Residents concerned about the quarry, which is being built by Cleveland-based East Tennessee Materials Co., crowded Monday night into a McMinn County Commission meeting. Some also met Thursday evening at Calhoun Elementary School to discuss what the quarry could do to the surrounding area.

The reasons for opposition, residents say, include the noise, dust, debris and earth movement from blasting and possible groundwater contamination, air quality issues and damage to surrounding ecosystems.

They're especially concerned, they say, with Oostanaula Creek, which is expected to receive at least some mineral runoff.

"I think there's just so many gray areas that haven't been explored," said Brenda Gossett, who is building a house near the quarry site. "Not all questions have been addressed, and that's kind of why I think the community needs to group to determine what the concerns are."

Proponents of the site, who include the excavating company and local officials, have been assuring residents that all environmental guidelines set forth by the state will be met. Tax dollars and job creation are good things for the community, they add.

"Anytime there's progress in this economic time we have, it's very exciting for anyone," Calhoun Mayor Gary Barham said. "It would be more families that are going to get fed."

A permit filed with the Tennessee Department of Environment and Conservation concerning the runoff into the Oostanaula Creek indicates the quarry initially will create 10 jobs and provide $65,000 in annual tax revenue.

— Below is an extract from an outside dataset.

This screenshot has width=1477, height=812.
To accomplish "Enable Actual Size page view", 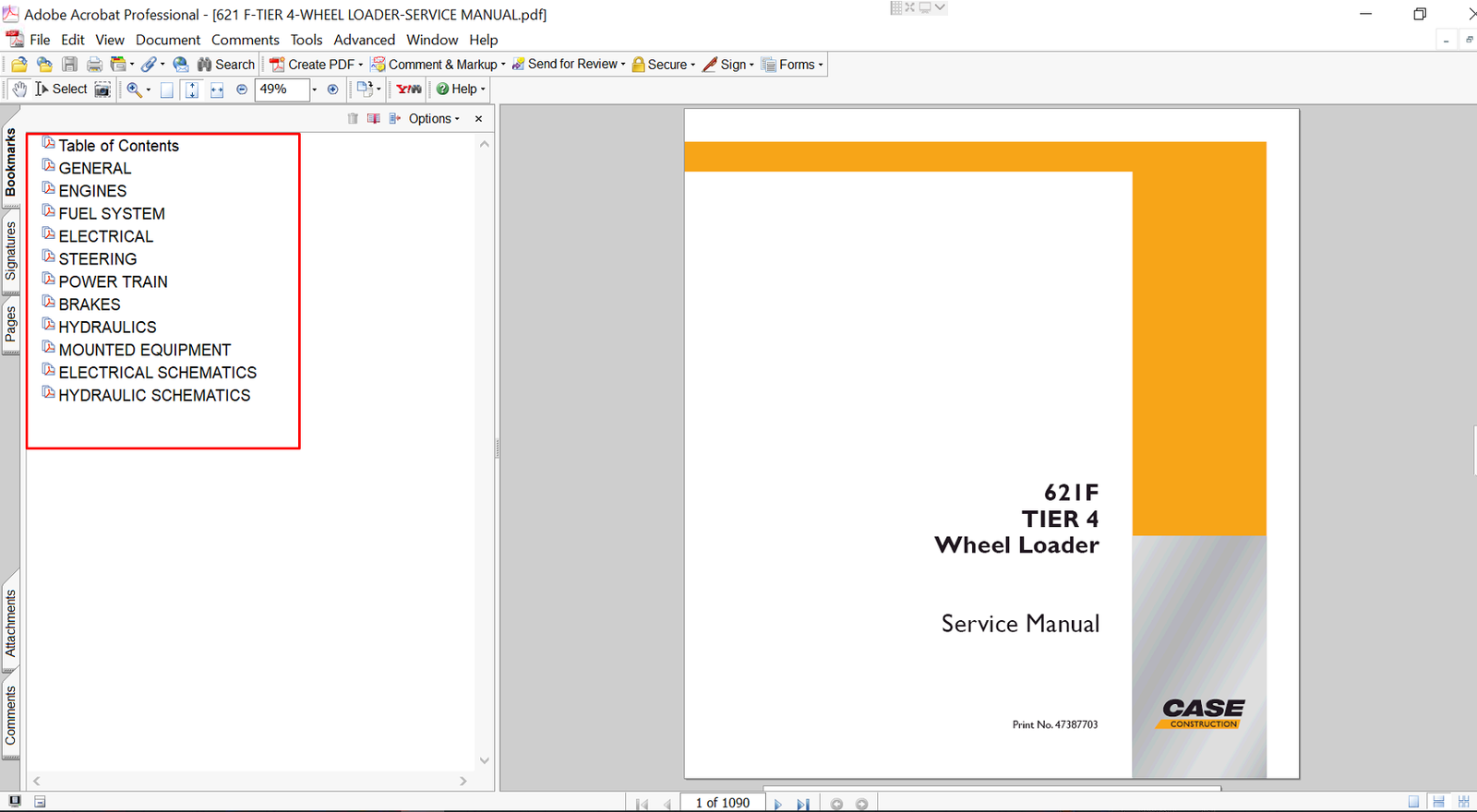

Since the quarry is outside the city limits, the taxes would go to McMinn County. But the site is within Calhoun's urban growth boundary, which means the city could work on annexing the site as it develops, Barham said.

QUARRY FEEDBACK

Send to: Tennessee Department of Environment and Conservation

Attn: Public Notice Coordinator

3711 Middlebrook Pike

Knoxville, TN 37921

OR

Gary.Mullins@tn.gov or 865-594-6035

"It may cost the city more to annex than it would be to not," he said.

Water from the Oostanaula Creek flows a little more than one mile from the quarry before merging with the Hiwassee River. Some residents have said quarry debris could affect the habitat of the hellbender salamander, a disappearing amphibian in the United States that calls portions of the Hiwassee home.

Hellbender researchers from the Chattanooga Zoo and the Tennessee Aquarium say that, if there are hellbenders in that portion of the river, their habitat may be changed in a way that halts their ability to reproduce.

They explained, though, that there hasn't been any hellbender research done in that area.

"There's a lot of that area that still needs to be surveyed," said Rick Jackson, a hellbender keeper at the Chattanooga Zoo.

TDEC is encouraging citizens to send in their comments and concerns regarding the quarry and, in mid-November, the department with hold a public hearing.

"We'll take those comments once the comment period ends and move forward from there," TDEC spokeswoman Tisha Calabrese-Benton said.